Thursday, June 17, 2004

Blogger's Remorse

I hate my blog. It's not at all like I had envisioned it. It all seemed so romantic. Blogging...writing with complete freedom - no rules, no guidelines. But now, I hate that freedom, and it hates me. I feel like Red from "The Shawshank Redemption" when he finally leaves prison and his very freedom nearly drives him to suicide. I, too, have contemplated the ending of my own blog. I am frustrated, lost, and tired. For too many years, my writing has been constrained by the structure of academia; now, without that structure, it cannot support itself. My writer's hands are strong from years of stringing together words, but my writer's legs - the legs that guide a writer to new places, leading him to seek new things - are weak: they have been so long without use that they stumble on any foreign ground. This free ground, sadly, is very foreign indeed.

The question then becomes, will I go through with my blogocide? Will I surrender before I have really even begun to fight? No. I will press on.

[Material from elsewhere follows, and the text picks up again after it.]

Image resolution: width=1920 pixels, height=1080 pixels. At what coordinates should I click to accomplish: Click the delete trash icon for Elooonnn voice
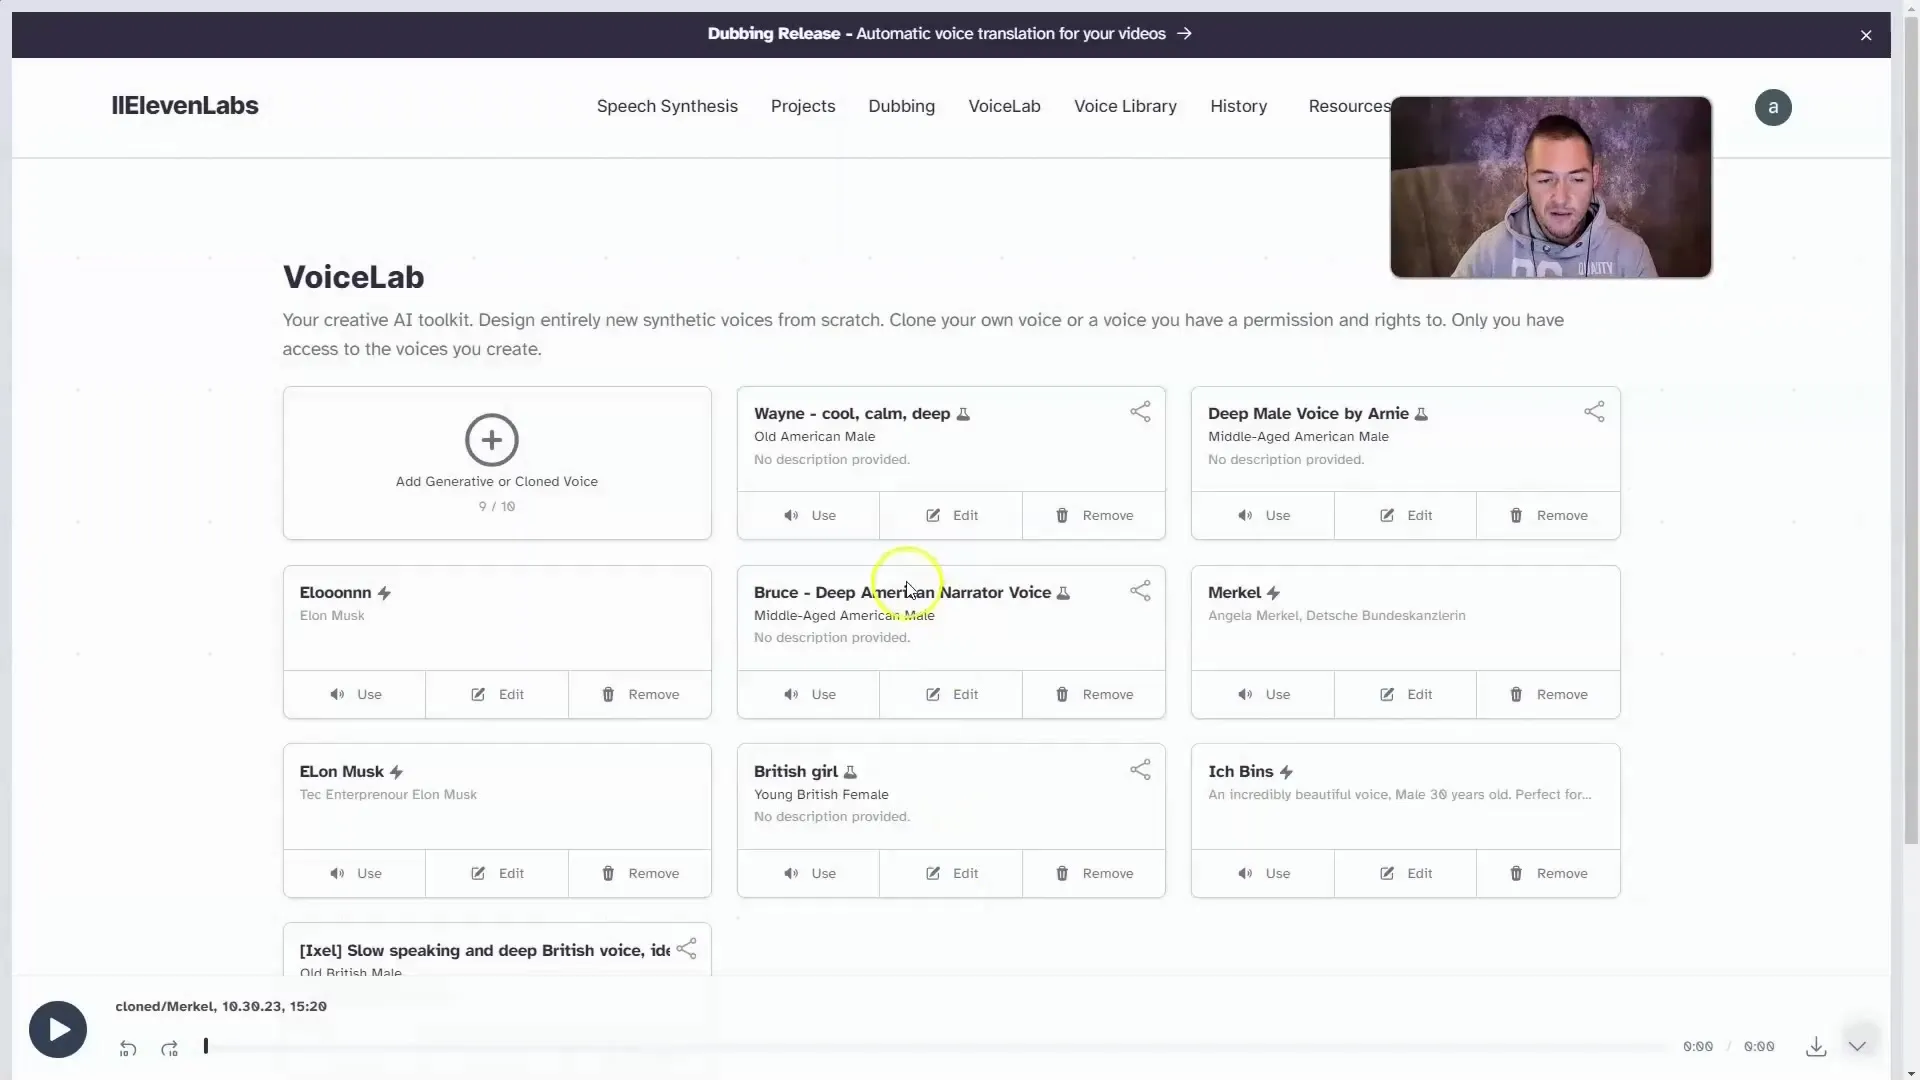[x=608, y=694]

No matter how bad, how ungraceful, and how lost my words may become, this will still be The Success Blog, and if I gave up now, it would send a sad and hopeless message to myself and anyone who manages to accidently (or not) stumble onto my newfound freedom. So, I've decided to press on - masking old errors with new, replacing awkward wordy struggles with even more awkward, more wordy, ones. It will not be a method of perfectionsism, or even corectionism, but simply one of perserverism. I will continue to make up words to fit my sloppy style, and in doing so, the atrophied muscles of my writer's legs will slowly gain strength - now unsupported by the rules of academia - and will soon learn to carry me to new places.

Whether you decide do join me on such a journey is entirely up to you. The wonderful thing, however, is that whether or not I choose to embark upon such a journey is entirely up to me.

A short time ago, I managed to find a friend's blog which he had choosen not to outwardly advertise to his real-world aquaintances. To be honest, I enjoyed reading it, getting to know the author of the blog - a person related to (but not the same as) the friend I already knew. I told him I had found the blog, which in part, I belive, he expected me to find, but soon, he became upset with my reading the blog. I could understand this; after all, there is a difference between writing something for the world to read, and writing something for a neighbor to read. Nevertheless, I continued to read, and continued to be entertained, all the while hiding behind the anonimity of my own blog.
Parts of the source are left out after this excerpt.